Ms. Morgenson and Mr. Rosner finger the usual suspects: subprime mortgage lenders, credit-rating agencies, investment banks, politicians, the Federal Reserve.

But the institution to which the authors devote the most ink is Fannie Mae, the government-supported enterprise created in 1938 to make home loans more accessible. And the person they hold most accountable is someone whose role in the “mortgage maelstrom” has until now “escaped scrutiny”: James A. Johnson, Fannie Mae’s chief executive from 1991 to 1998. Mr. Johnson was the “anonymous architect of the public-private homeownership drive that almost destroyed the economy in 2008,” the authors assert. “He was especially adept at manipulating lawmakers, eviscerating regulators and leaving taxpayers with the bill.”

The description of Mr. Johnson’s role is damning — and although the account lacks his perspective, it is thoroughly supported through scores of interviews with academics, government officials and industry executives, some of whom are granted anonymity. While Mr. Johnson didn’t respond to interview requests over five months, according to the authors, they overcome this obstacle with impressive use of public records and secondary sources, carefully attributed in the text or described in a two-page “Notes on Sources.” Still, more specific references in endnotes would have strengthened the book’s authority, and in some places would have improved the narrative’s flow.

“Reckless Endangerment” will never be mistaken for summer beach reading, but the authors explain the minutiae clearly, pausing often to explain a dense financial concept or to inject a clarifying metaphor. Lax regulation is effectively likened to “allowing the lead-footed drivers to set speed limits.” Less effective is a comparison of Wall Street’s hope for profits from subprime lenders to “Elmer Fudd envisioning a duck à l’orange dinner when stalking Daffy Duck.”
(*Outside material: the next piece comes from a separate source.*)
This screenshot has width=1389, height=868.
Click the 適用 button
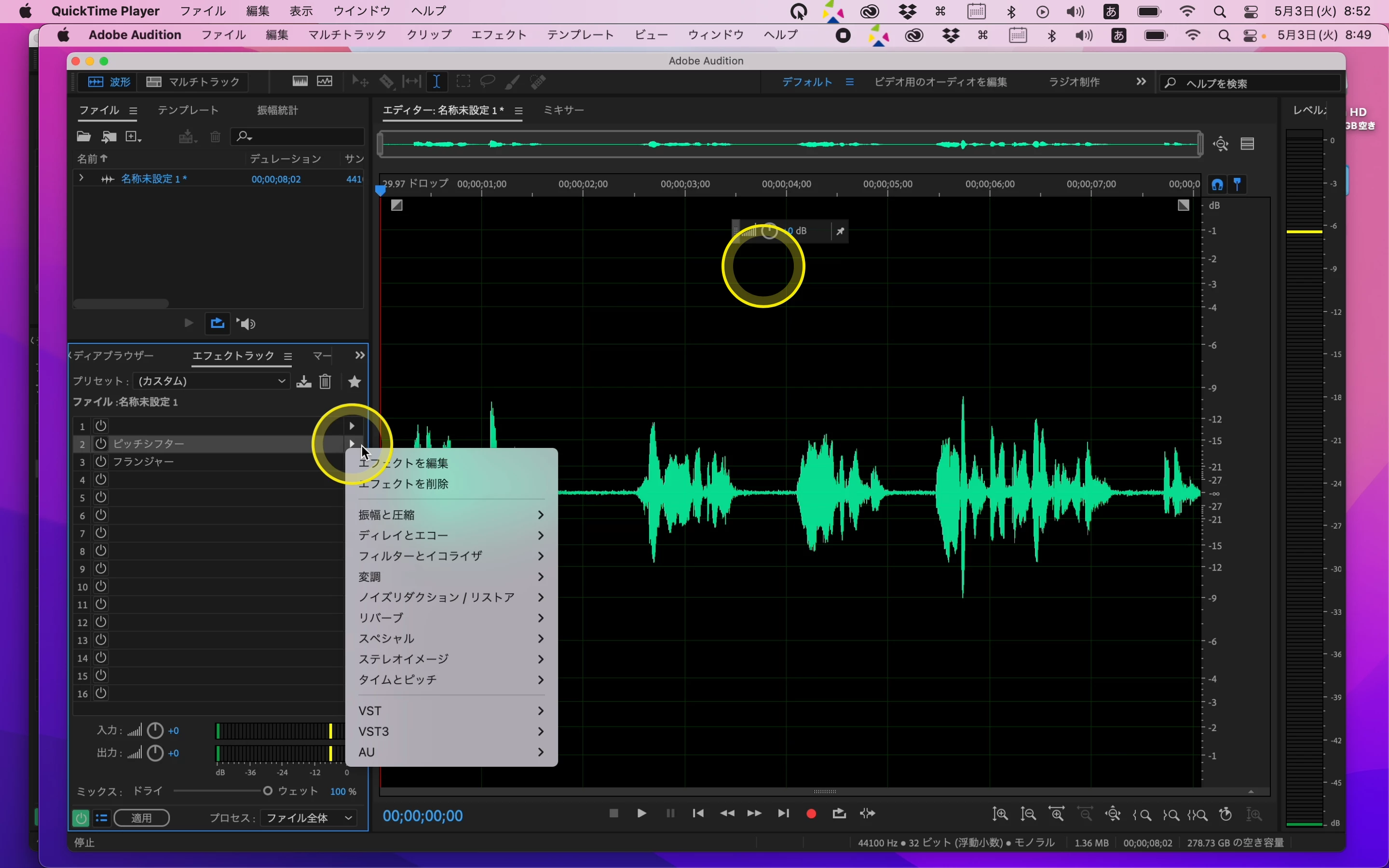142,818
A particular strength of this book is the number of doubters the authors unearthed: the unsung government analysts, public lawyers and private researchers who dared to question policy decisions and stand up to the formidable “housers,” as the true believers in government subsidies for home ownership are called.

The reader has a sickening sense of missed opportunity as these prophets are ignored or, worse, vilified, by those in a position to halt the mania. When a Congressional Budget Office researcher in 1995 reveals the multibillion-dollar extent of the government’s subsidy to Fannie Mae and its brother institution, Freddie Mac (and that one-third of these benefits never reached borrowers), he suggests that “Congress may want to revisit the special relationship.” Unable to assail the merits of his analysis, outraged Fannie Mae executives resorted to ad hominem attacks, calling budget office officials “digit-heads” and “economic pencil brains.”
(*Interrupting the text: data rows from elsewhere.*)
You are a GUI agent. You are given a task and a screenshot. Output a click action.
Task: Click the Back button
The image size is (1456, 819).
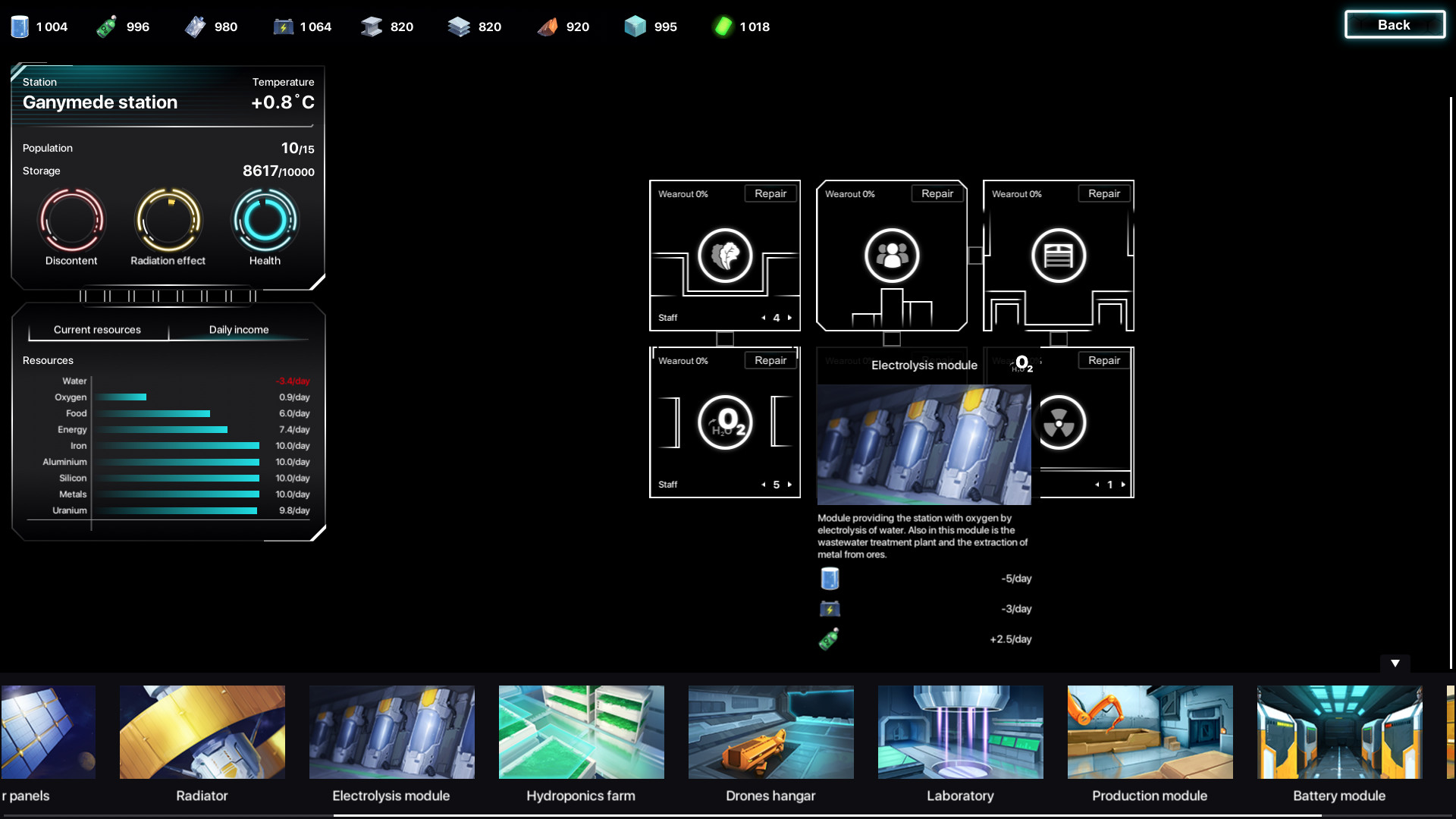tap(1394, 24)
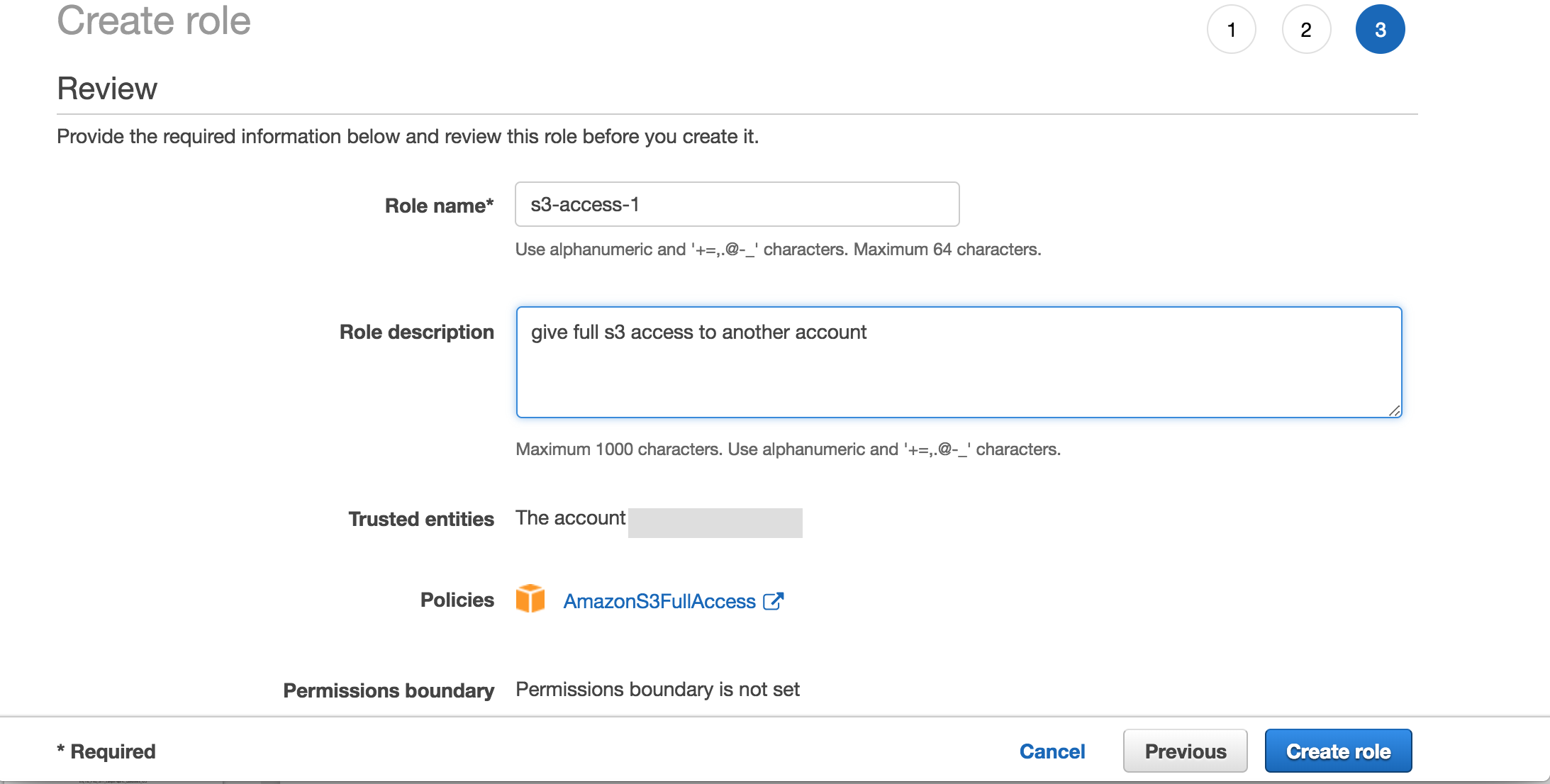This screenshot has width=1550, height=784.
Task: Click the blue Create role button
Action: point(1338,751)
One of the doubters was Mr. Rosner himself, who in a 2001 report warned about the potential for economic ruin for American consumers as they took on more and more home debt. Washington regulators met his 30-page paper “with a dismissive silence,” the authors say.

Unlike some whodunits, “Reckless Endangerment” has no tidy ending. Millions of homes remain in foreclosure, high unemployment persists, and, the authors say, Congress failed to pass truly corrective legislation when it had the chance. Although Ms. Morgenson and Mr. Rosner hope that shining a light into the dark corners of this “economic Armageddon” might prevent another one, they sadly conclude that something similar “most certainly” will happen again.

Pam Luecke is the Donald W. Reynolds professor of business journalism at Washington and Lee University in Lexington, Va.